神無月のつぶやき

神無月とは、出雲での会議のために神様が留守の月とか、神無の無は”の”で神の
月なのだとか言われているが、
どちらにしろ神様が気になる季節なのだろう。
エネルギーの膨張のような夏が過ぎ、爽やかな秋の日々も直ぐに過ぎ去り、実り
の秋、枯れゆく気配、と
次第に人の心は沈思黙考を誘われるようになっている。

様々なたくさんの神様がこの世にはおられる。歴史、文化、地域で様子が違って
いて当然だろう。
それらの神々全てに共通し、人間には表現しきれないそれらの根源のような神的
な存在があると私は思う。
科学文明真っ只中(あるいは末期かも知れぬが)だからこそ、なにやら
目に見えぬ世界の不可思議な存在に惹かれてしまう。
そしてその存在を、深いところで納得している。

”祈り”というのはそのような神的な世界との交流手段である。

祈りたいと願ったことがあって、祈りにとっかかったことがある。
いろいろな形で試みて、挫折もして、
通り抜けて来て、何かが残っている。
しかし、祈っている、と言いながら自分の祈りに物足りなさ、
何か違うかも知れぬ、という思いが付きまとっていた。
そして今又どのように、どんな祈りをしたらいいだろうか、というところに
行き着いた。

スパイラルの動きのように私の心も
何度も何度もこのテーマ、あのテーマと繰り返しては、少しづつ進んできたようで、
そう、また祈りなのだ。

”祈り”をある種の自己催眠、ある種の洗脳と捉えるられるかもしれぬ。
宗教に関わっているから、と。
そういう面もあるかも知れぬ。
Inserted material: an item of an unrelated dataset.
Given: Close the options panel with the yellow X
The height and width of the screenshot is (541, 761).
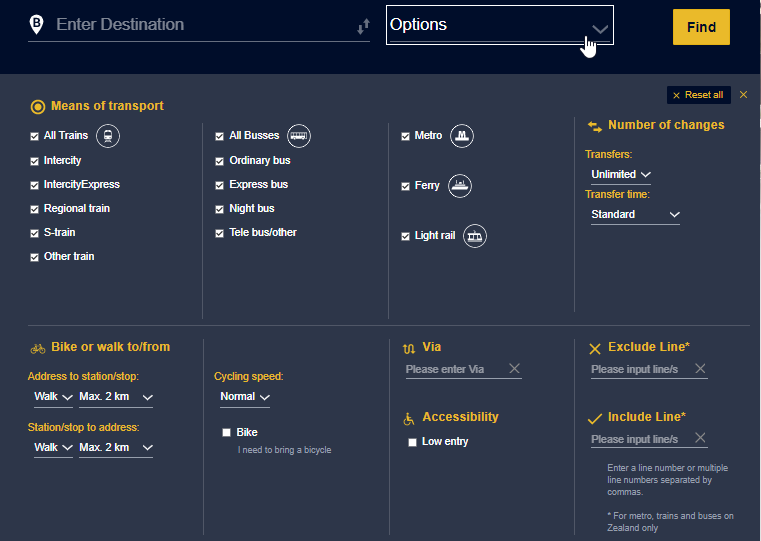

しかしかまわぬ。

”祈り”は自分の側から自由意思でできる唯一の神的世界への通路だと思う。
様々な祈りの方法があるが、そのうちの一つの方法を今私は試し始めた。
つまり、人の行う他の様々な行為と同じように、練習をし、訓練をするのだ。
自分にあった単純な言葉を選び、繰り返し繰り返し、少しづつ、増やしつつ、
自分の時間の中に取り入れ、習慣としてゆく。呼吸と共にするようになるまで。
無意識の層に埋め込むように、繰り返し繰り返し・・・

呼吸をするように祈る人になれたら、と願っている。

これは決して変人になることではない、
人として普通に生きてゆくことを決して阻むものではない、
より普通に生きれるようになるのだろうと思う。
生きることがとても楽になるだろうとも思うのだ。

この気づきが今とても嬉しい。

なぜ神的世界への通路が欲しいのか?

これは心の奥にある憧れだと思う。